The decision is a blow for Bank of America Corporation and Societe Generale SA, the only two banks remaining in the so-called Article 78 proceeding before Kapnick, and their top lawyer, Sullivan & Cromwell’s Robert Giuffra Jr. Giuffra had argued during a closely watched quasi-trial last summer that the restructuring allowed MBIA to shield billions in assets from the banks, and that state regulators never should have approved it.
Kapnick made it clear ahead of the trial that Giuffra would have to prove that former state insurance superintendent Eric Dinallo abused his discretion in approving the MBIA transaction, and she restricted him from invoking "all the intentional and terrible things" MBIA allegedly meant to achieve with its restructuring.
In the end, Kapnick ruled that the banks couldn’t meet their burden. "The issue before this Court is whether there was a rational basis for the [approval], or whether it was an arbitrary decision," the judge wrote in Monday’s decision. "This court cannot say that it was arbitrary and capricious for the NYID not to have taken the course that Petitioners insist, after the fact, would have been more prudent."
The ruling sent MBIA’s shares up 21 percent during daytime trading on Monday. But the insurer isn’t out of the woods yet, since Kapnick’s decision doesn’t affect parallel fraud claims the banks have brought against MBIA.
Sister publication the New York Law Journal has more on Monday’s decision here.
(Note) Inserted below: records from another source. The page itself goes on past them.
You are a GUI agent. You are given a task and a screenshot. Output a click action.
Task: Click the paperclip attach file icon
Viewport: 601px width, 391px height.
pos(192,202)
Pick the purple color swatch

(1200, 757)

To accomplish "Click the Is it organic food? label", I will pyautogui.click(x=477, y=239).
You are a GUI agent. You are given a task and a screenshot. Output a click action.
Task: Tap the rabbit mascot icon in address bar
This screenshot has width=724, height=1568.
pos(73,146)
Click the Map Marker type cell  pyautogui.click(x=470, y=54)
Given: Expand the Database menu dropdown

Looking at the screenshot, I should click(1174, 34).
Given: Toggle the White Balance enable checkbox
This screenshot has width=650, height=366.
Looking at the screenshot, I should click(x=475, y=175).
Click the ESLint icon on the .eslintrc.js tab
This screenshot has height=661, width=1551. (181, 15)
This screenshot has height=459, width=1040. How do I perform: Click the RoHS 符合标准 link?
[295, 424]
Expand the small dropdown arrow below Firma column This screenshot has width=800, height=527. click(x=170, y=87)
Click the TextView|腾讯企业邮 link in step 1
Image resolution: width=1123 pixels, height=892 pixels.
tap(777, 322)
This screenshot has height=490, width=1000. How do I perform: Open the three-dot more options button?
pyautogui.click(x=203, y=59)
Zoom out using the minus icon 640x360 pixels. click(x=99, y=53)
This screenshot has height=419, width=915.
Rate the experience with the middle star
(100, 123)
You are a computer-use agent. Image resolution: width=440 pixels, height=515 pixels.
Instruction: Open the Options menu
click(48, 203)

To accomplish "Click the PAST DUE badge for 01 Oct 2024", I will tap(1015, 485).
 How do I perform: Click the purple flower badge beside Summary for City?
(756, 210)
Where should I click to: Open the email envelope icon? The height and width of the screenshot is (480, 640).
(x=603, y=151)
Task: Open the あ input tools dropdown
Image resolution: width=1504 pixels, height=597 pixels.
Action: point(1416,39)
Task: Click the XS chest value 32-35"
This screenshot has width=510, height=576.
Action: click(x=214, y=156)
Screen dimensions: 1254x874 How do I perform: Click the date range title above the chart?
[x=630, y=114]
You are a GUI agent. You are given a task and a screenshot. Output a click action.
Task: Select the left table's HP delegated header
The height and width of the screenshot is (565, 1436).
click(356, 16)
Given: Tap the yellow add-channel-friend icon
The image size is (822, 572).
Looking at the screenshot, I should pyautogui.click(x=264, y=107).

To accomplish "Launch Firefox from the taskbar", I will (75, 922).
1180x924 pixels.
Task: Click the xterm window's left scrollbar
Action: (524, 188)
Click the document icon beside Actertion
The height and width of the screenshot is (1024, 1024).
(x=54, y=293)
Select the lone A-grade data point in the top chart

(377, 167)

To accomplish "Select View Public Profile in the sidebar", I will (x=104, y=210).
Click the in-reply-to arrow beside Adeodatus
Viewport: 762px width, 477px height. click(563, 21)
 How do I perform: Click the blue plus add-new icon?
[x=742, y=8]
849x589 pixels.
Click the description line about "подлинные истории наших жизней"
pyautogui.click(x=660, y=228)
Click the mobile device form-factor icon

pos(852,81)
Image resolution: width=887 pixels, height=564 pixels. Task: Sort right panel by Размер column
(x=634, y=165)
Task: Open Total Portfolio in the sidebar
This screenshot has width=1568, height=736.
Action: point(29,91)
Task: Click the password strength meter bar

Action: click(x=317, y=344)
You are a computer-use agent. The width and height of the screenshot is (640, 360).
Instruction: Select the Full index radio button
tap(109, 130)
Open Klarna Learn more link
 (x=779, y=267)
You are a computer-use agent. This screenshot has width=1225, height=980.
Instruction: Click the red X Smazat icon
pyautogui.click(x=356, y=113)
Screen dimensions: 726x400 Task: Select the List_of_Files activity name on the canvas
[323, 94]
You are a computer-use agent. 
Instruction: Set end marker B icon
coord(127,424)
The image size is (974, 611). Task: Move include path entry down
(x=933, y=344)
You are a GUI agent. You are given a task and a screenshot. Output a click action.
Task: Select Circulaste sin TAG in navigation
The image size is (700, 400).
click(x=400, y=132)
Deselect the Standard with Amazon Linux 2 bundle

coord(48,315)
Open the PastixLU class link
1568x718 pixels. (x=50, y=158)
MBIA spun off its relatively healthy municipal bond insurance business from its crippled structured finance division in February 2009, transferring $5.4 billion in capital into the new entity, National Public Finance Guarantee Corporation. MBIA argued that it would still be able to pay policyholders in full, and that the transaction would allow it to stave off a costly bankruptcy proceeding. A Winston & Strawn team led by Lawrence Larose advised MBIA on the transaction.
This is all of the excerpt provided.